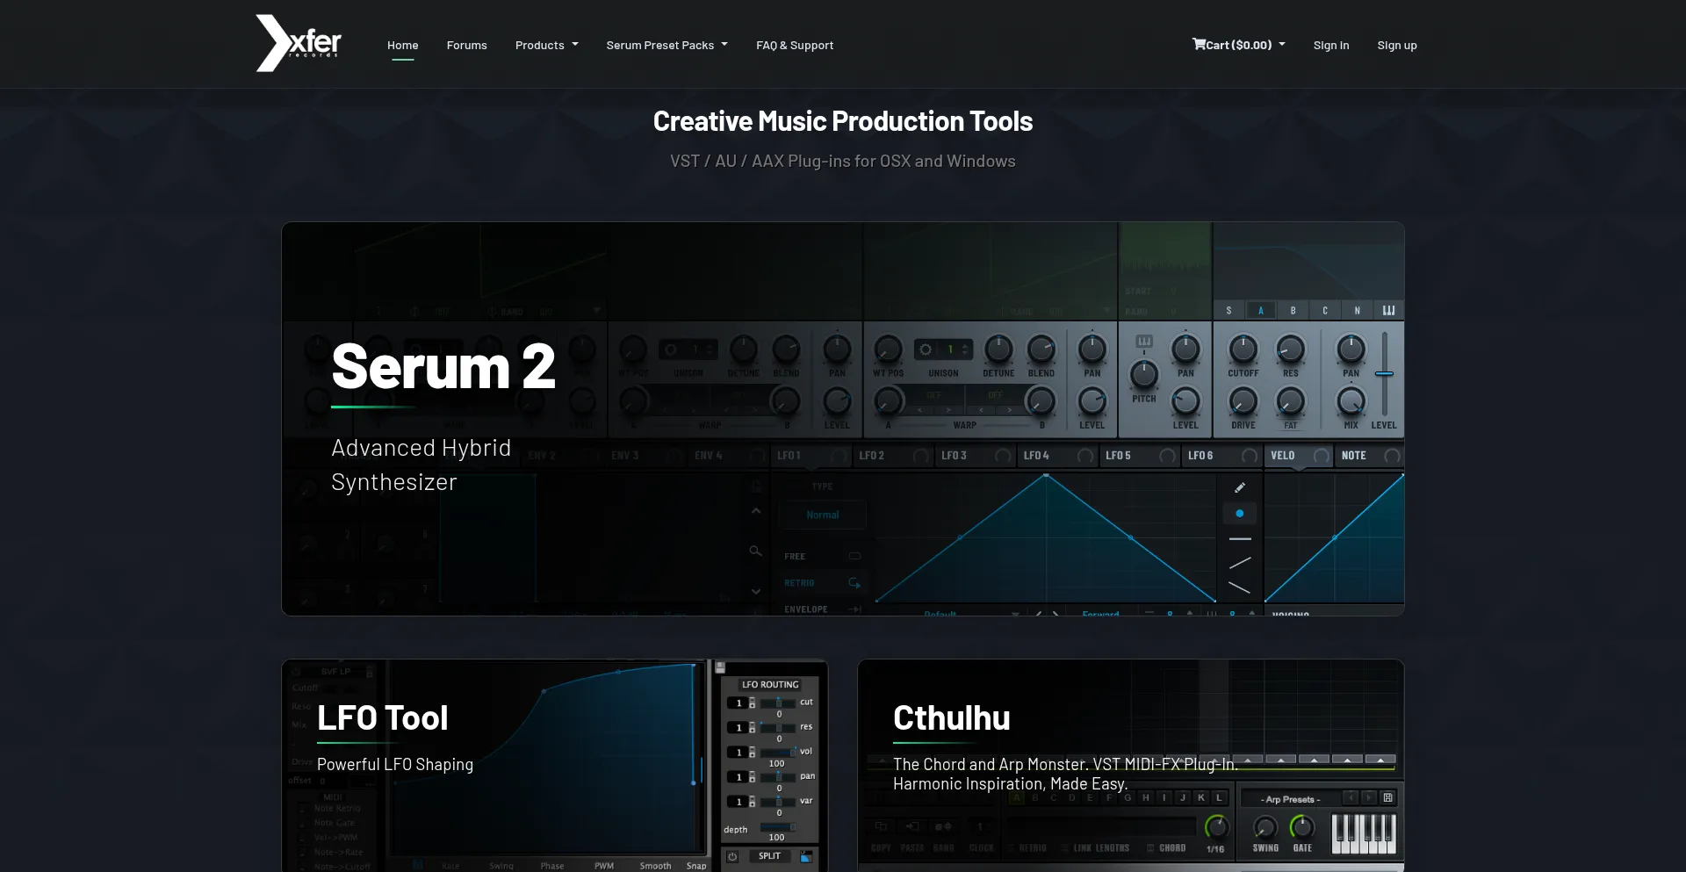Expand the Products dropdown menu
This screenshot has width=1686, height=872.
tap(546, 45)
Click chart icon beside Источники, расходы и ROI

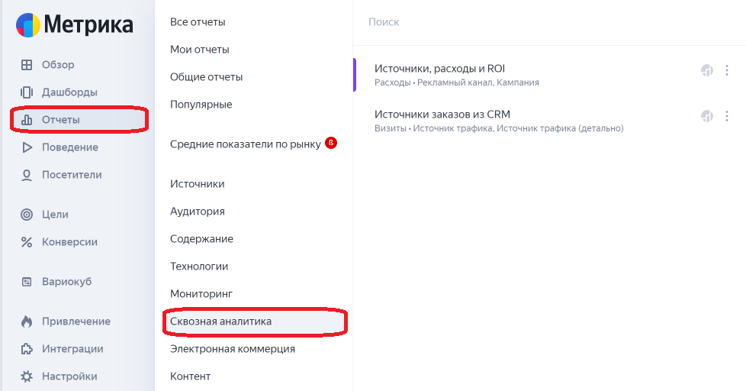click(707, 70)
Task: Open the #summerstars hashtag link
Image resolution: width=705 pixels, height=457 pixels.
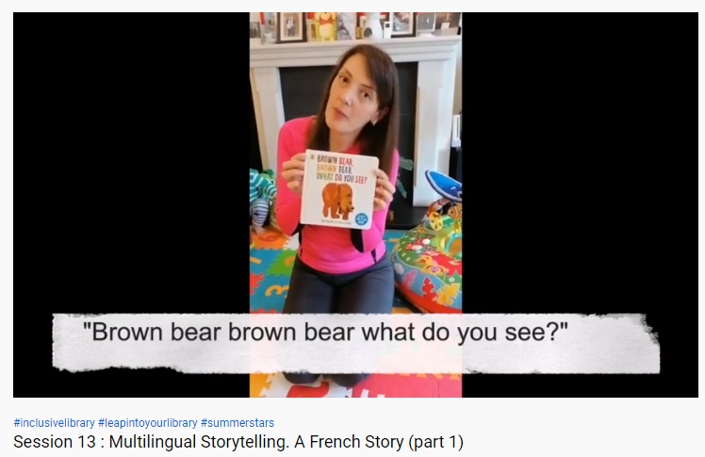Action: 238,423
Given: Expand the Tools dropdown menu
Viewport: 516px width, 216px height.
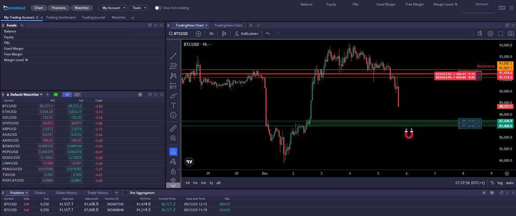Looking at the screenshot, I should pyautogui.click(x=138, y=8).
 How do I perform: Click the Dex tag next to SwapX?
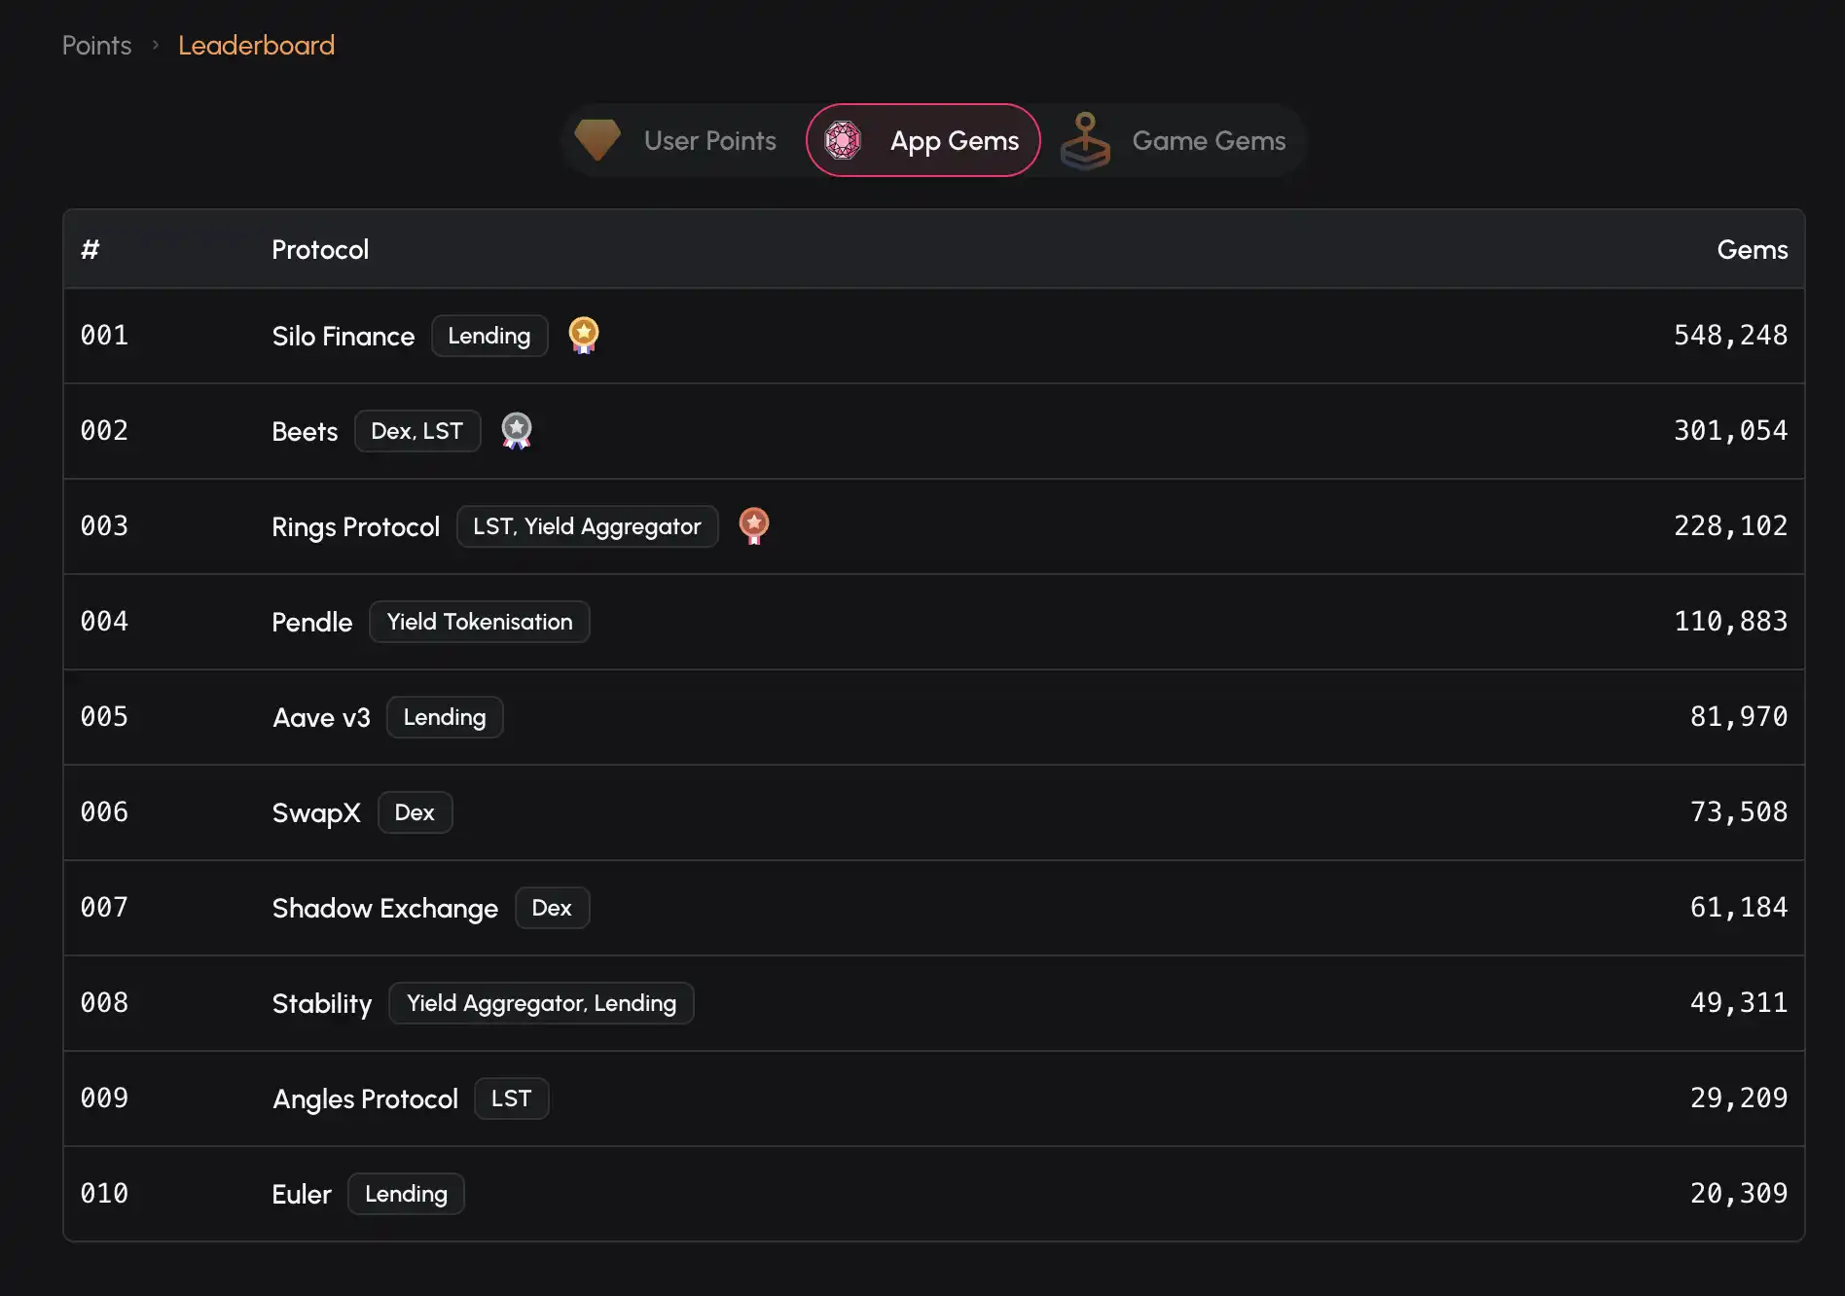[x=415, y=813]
───
→ **BRIEF**: Could the lines from the one with "Given: Expand the Tools dropdown menu" through the last line of the material above be written out exactly, both included, with pictures left out?

→ **YOUR SOLUTION**:
Given: Expand the Tools dropdown menu
Viewport: 516px width, 216px height.
Looking at the screenshot, I should pyautogui.click(x=138, y=8).
 How do I perform: Click the Dex tag next to SwapX?
[x=415, y=813]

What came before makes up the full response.